- **Source passage**:
....................
# Where to get 1ml pump for liquid dosing?



## FriendsNotFood (Sep 21, 2010)

I was hoping to put my liquid ferts into a container with a 1ml pump so I can easily dose my nano tanks without having to measure anything. Any suggestions on where to get one? Does anyone here sell something similar?


----------



## Cthulhu (Dec 18, 2012)

I'm looking for dosing pumps too, the best deal I found was on e-bay, between 15$-20$


----------



## FriendsNotFood (Sep 21, 2010)

What do you even search under? I'm having trouble figuring out what to call this... When I look online I'm only finding the tops (the actual pump). I want both the bottle and the top. Basically a plastic soap dispenser that dispenses a measured amount per pump.


----------



## scbrooks87 (Nov 28, 2012)

Could this be similar to what you're looking for?

http://www.bulkreefsupply.com/brs-2-part-doser-1-1-ml-per-minute.html

It's a 1.1 ml/minute dosing pump. They are really well reviewed, and reasonably priced for a pre built pump.

-Scott


----------



## angelsword (May 16, 2009)

An empty stress coat bottle. They dose one ml per pump.


----------



## Cthulhu (Dec 18, 2012)

Sorry I didn't read right, I thought you wanted an electric pump for auto-dosing...

For my 25g I'm using soap dispensers which dose 1ml with each pump, I bought them (empty) for 5$ each at Stokes, it's a store which sells mostly kitchen stuff.


----------



## FriendsNotFood (Sep 21, 2010)

Thanks Cthulu, I'll look into empty soap dispensers. I just didn't know how to find out how much they dispense per pump.


----------



## DKShrimporium (Nov 23, 2004)

FriendsNotFood said:


> Thanks Cthulu, I'll look into empty soap dispensers. I just didn't know how to find out how much they dispense per pump.


Buy a 3 or 5 ml syringe with plunger taken all the way out, and hold the needle end shut with a finger, then pump once into the open end, measure the volume. Can get syringe on [Ebay Link Removed]


----------



## Jeffww (Aug 6, 2010)

I use spray bottles frome home depot. They dispense anywhere between 3-4ml of fluid each time. (averaging about 3.3ml). I figured this out by taking it and spraying it into a graduated cylinder 10 times to yield a volume then dividing by 10.


----------
....................
Element lookup records
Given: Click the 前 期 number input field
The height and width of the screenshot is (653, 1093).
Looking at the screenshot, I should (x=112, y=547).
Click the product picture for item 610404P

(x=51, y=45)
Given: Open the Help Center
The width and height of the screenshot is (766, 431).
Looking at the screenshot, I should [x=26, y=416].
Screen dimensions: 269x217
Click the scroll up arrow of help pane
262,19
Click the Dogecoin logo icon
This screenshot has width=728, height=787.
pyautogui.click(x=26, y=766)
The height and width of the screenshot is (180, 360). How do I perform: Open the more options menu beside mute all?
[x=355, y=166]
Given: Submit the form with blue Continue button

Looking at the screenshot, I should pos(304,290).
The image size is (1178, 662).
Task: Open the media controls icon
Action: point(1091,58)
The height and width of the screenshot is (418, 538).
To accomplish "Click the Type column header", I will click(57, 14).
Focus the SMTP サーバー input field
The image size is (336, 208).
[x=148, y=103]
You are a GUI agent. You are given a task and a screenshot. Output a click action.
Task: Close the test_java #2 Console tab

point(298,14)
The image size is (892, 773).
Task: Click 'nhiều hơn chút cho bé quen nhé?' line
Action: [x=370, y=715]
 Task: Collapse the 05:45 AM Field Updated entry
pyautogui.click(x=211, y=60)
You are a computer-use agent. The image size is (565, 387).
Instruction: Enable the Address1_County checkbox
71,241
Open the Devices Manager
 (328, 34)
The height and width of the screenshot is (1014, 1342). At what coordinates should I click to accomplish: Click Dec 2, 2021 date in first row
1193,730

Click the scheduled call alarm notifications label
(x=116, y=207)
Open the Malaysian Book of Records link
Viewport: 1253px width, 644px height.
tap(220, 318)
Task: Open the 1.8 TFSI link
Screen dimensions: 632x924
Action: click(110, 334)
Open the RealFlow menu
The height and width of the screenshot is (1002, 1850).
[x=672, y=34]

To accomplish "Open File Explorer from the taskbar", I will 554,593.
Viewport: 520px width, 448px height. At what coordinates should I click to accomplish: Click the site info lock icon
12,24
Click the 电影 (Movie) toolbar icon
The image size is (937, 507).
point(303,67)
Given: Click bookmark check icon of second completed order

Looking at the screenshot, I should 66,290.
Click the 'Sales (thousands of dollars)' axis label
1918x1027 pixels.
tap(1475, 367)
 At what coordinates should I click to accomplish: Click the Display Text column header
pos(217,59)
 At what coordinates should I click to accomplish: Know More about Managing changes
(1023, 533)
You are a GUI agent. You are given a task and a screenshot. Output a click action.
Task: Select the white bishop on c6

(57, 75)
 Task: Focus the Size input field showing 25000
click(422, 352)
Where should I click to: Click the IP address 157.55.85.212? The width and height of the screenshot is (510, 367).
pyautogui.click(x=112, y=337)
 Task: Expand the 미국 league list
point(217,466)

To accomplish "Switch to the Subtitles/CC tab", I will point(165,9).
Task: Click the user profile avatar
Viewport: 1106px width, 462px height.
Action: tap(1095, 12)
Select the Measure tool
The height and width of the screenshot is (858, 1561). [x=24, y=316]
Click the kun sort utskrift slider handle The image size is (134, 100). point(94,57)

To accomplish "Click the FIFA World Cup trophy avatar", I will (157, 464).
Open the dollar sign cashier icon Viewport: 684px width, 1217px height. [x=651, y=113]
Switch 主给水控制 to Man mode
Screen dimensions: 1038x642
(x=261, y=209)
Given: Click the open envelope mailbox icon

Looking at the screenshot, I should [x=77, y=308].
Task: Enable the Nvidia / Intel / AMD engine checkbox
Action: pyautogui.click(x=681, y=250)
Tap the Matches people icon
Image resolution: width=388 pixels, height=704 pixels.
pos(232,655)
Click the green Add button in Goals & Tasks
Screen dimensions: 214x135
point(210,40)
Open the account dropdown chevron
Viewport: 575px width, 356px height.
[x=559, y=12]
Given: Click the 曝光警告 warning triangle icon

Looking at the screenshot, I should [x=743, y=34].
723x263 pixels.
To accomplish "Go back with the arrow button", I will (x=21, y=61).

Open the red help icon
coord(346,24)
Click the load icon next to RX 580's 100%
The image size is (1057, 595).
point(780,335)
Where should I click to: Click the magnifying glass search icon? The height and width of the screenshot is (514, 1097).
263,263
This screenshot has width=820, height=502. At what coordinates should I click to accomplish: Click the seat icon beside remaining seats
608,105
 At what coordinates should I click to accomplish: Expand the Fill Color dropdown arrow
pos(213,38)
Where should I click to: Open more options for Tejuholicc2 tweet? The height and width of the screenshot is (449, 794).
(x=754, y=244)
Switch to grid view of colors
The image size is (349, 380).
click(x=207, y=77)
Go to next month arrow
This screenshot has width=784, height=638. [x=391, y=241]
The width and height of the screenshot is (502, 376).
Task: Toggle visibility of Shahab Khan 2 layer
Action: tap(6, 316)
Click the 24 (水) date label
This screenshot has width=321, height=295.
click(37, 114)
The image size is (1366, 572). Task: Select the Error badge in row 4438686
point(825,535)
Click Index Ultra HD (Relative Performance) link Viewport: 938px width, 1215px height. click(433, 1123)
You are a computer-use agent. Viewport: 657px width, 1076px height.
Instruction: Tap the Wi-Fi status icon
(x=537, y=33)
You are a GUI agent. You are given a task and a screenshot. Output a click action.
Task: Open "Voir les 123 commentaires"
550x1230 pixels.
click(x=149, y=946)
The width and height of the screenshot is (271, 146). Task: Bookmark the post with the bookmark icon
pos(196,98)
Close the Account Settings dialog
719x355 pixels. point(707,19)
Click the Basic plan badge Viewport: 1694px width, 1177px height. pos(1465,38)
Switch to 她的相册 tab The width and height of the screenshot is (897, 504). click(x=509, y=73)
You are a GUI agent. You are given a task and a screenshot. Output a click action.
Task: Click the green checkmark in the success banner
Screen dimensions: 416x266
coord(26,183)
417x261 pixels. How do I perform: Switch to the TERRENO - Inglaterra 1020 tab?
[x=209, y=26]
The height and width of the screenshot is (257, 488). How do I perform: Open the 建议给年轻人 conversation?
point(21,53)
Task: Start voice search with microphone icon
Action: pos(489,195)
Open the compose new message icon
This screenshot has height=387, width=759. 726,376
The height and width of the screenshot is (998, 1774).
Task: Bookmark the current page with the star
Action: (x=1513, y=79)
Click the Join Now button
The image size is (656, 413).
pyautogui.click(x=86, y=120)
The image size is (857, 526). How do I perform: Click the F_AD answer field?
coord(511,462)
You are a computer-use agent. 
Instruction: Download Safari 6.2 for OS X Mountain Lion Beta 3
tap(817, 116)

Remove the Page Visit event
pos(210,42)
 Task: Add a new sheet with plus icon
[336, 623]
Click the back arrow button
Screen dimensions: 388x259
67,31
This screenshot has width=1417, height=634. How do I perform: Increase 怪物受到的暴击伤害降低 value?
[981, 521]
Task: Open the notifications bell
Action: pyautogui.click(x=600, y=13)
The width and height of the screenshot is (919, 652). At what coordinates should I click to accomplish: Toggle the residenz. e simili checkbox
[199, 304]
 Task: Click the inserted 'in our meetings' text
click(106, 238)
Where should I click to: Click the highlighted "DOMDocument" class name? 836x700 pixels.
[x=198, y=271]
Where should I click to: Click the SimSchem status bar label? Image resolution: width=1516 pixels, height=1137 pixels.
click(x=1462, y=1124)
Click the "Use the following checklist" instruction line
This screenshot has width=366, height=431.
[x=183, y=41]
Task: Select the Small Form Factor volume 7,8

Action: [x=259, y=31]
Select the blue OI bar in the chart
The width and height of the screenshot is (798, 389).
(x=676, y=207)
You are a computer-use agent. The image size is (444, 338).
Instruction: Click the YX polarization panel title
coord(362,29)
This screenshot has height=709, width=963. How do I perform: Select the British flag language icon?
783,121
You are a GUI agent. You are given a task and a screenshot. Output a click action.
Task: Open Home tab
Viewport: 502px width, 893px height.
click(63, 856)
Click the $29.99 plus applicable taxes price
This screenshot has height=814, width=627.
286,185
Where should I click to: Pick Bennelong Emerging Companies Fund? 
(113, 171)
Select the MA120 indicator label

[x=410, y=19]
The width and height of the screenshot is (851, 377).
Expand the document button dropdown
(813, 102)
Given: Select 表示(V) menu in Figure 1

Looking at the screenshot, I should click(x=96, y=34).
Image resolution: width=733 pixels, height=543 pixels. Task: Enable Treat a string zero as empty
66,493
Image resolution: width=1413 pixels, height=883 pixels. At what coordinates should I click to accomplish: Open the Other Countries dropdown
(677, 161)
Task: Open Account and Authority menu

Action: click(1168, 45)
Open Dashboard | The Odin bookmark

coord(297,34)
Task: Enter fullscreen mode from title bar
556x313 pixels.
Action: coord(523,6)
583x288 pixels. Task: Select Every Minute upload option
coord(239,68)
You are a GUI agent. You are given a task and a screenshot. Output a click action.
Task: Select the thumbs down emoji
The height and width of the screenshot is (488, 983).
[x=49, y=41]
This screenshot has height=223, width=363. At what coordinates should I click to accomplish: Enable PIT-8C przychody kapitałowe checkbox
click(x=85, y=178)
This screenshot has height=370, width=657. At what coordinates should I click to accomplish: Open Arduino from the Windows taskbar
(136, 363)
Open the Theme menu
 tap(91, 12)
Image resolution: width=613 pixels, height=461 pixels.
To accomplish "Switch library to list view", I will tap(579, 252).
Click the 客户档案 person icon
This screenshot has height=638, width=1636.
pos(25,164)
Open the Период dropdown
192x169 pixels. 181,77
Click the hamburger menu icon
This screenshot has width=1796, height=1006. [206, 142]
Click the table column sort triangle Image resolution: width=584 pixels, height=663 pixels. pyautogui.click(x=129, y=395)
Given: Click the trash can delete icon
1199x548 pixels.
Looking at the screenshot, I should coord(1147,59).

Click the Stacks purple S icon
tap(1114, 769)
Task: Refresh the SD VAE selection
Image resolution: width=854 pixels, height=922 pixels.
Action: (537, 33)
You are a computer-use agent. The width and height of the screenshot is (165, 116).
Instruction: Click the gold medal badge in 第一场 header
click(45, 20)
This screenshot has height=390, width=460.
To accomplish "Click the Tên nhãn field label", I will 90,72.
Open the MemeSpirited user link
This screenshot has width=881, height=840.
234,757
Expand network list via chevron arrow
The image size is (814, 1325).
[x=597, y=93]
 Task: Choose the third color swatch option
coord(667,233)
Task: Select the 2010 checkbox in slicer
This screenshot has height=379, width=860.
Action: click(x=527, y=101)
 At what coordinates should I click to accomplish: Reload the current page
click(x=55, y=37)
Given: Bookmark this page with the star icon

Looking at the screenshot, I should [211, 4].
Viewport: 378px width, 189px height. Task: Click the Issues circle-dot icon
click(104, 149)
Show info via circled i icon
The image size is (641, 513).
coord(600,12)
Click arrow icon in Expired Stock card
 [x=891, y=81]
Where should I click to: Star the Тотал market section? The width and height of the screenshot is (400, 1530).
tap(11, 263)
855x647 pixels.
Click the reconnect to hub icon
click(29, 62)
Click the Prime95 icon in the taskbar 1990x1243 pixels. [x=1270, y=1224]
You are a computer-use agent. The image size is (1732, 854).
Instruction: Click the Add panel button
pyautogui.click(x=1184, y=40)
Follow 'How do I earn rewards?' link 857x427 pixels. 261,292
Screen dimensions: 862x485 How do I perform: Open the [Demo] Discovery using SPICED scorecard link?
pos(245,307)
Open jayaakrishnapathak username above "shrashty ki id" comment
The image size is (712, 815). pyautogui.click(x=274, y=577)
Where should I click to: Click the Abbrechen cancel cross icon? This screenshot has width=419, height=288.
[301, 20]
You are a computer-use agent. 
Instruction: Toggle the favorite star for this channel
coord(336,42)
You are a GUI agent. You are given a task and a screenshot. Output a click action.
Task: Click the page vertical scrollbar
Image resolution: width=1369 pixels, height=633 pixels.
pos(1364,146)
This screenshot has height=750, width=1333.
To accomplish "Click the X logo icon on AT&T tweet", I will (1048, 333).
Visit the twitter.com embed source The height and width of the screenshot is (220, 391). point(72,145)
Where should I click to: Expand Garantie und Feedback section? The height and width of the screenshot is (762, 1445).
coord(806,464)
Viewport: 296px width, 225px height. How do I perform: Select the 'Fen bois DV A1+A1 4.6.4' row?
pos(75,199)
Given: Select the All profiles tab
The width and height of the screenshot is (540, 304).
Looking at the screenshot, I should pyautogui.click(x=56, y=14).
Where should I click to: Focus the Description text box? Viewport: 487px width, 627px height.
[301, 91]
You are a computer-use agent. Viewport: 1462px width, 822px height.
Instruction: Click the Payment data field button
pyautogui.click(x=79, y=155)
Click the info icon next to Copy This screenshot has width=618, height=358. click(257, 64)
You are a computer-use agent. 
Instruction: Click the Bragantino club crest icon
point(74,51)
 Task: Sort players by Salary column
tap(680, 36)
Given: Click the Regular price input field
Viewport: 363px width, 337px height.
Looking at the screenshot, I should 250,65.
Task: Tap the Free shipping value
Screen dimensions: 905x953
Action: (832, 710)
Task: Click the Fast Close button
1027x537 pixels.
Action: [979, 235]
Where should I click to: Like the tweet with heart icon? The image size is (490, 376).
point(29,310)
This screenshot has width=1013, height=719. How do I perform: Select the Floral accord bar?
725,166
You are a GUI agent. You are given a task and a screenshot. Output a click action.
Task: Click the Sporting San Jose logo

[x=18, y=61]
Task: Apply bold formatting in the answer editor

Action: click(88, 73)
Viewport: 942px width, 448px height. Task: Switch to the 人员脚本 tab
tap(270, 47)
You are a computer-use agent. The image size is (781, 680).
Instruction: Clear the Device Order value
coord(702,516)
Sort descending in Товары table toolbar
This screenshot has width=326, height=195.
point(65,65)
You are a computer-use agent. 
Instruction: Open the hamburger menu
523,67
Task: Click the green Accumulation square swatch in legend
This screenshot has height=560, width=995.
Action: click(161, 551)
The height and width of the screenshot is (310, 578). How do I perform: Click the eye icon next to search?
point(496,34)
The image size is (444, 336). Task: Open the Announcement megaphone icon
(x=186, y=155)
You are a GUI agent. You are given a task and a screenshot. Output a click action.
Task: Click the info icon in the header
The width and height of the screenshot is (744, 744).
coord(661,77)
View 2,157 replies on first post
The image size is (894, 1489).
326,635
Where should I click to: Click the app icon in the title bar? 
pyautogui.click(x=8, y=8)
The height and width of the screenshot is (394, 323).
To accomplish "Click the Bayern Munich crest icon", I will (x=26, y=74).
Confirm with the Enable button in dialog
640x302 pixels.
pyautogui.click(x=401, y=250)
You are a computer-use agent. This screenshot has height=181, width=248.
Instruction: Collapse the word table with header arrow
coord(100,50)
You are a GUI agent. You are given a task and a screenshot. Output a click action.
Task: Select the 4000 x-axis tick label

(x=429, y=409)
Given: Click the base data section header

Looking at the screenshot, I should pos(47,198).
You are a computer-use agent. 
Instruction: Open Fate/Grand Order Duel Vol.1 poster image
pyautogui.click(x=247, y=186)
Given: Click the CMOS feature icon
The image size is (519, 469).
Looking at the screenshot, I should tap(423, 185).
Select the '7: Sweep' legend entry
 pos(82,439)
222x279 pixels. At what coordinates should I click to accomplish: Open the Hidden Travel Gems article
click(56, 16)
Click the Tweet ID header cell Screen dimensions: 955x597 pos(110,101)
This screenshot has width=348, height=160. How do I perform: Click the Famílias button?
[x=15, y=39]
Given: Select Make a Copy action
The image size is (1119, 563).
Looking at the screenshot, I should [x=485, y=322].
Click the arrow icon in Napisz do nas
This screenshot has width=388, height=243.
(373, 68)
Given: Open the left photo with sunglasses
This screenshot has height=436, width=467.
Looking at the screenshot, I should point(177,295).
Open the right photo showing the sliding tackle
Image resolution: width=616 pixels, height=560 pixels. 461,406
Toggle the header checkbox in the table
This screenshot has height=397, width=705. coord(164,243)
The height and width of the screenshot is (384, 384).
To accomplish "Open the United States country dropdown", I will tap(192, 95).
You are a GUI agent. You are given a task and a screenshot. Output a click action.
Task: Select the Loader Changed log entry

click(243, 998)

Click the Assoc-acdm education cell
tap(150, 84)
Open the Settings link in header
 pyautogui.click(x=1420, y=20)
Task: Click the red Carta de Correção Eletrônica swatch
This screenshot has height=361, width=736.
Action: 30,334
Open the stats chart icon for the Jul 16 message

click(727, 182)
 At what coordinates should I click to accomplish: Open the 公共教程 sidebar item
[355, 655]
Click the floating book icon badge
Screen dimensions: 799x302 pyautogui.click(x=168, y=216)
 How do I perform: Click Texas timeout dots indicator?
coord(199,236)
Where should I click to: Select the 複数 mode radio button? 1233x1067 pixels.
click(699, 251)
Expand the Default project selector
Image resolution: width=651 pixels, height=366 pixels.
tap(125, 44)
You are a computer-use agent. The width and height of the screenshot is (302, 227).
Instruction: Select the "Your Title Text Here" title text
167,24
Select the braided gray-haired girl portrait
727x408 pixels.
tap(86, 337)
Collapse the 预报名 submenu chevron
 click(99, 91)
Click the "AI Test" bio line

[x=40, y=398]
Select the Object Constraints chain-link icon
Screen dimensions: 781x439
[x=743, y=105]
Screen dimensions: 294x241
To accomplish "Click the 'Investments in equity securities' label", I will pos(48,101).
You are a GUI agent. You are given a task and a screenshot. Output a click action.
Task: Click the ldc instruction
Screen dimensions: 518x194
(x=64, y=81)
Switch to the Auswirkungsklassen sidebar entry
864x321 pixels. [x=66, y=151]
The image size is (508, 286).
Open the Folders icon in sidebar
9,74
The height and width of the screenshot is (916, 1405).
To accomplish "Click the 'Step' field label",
....................
- **Requirements**:
a - Summarize the forum thread in two sentences.
b - Reproduce the portion of the forum thread that opens with the words "An empty stress" and closes with "mostly kitchen stuff.".
Rely only on the forum thread, not the data.

- **Final answers**:
a - A forum poster wants a container with a 1ml pump to dose liquid ferts into nano tanks without measuring, and replies suggest an empty stress coat bottle or soap dispensers, both of which dose 1ml per pump. Other replies point to a 1.1 ml/minute dosing pump and describe measuring how much a dispenser puts out with a syringe or a graduated cylinder.

b -
An empty stress coat bottle. They dose one ml per pump.


----------



## Cthulhu (Dec 18, 2012)

Sorry I didn't read right, I thought you wanted an electric pump for auto-dosing...

For my 25g I'm using soap dispensers which dose 1ml with each pump, I bought them (empty) for 5$ each at Stokes, it's a store which sells mostly kitchen stuff.